- **Exercise instructions**
Identify every line in the records below that contains the word "Where", and copy each of those lines in full.

- **Source information**
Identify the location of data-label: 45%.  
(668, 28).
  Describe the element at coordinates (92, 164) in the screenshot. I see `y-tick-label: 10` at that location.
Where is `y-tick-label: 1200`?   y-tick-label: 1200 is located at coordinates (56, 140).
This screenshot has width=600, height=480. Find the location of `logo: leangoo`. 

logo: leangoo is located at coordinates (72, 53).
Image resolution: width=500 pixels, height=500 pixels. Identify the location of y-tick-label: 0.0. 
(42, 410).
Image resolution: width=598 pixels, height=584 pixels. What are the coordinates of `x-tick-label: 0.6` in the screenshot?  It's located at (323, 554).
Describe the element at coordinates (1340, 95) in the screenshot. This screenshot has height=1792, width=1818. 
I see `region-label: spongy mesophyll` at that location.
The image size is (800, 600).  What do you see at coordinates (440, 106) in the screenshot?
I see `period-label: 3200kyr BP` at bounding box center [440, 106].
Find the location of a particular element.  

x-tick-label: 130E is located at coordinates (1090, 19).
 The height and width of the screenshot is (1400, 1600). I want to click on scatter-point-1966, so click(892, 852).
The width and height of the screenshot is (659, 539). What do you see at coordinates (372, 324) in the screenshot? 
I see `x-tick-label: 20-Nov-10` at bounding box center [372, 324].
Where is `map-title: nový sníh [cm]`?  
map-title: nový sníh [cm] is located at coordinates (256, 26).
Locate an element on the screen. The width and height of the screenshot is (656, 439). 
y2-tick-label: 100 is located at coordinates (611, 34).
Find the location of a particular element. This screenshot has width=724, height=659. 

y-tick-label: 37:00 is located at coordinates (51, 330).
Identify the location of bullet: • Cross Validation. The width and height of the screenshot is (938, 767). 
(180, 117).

- **Response**
Where is `y-tick-label: 1200`?   y-tick-label: 1200 is located at coordinates (56, 140).
Where is `map-title: nový sníh [cm]`?  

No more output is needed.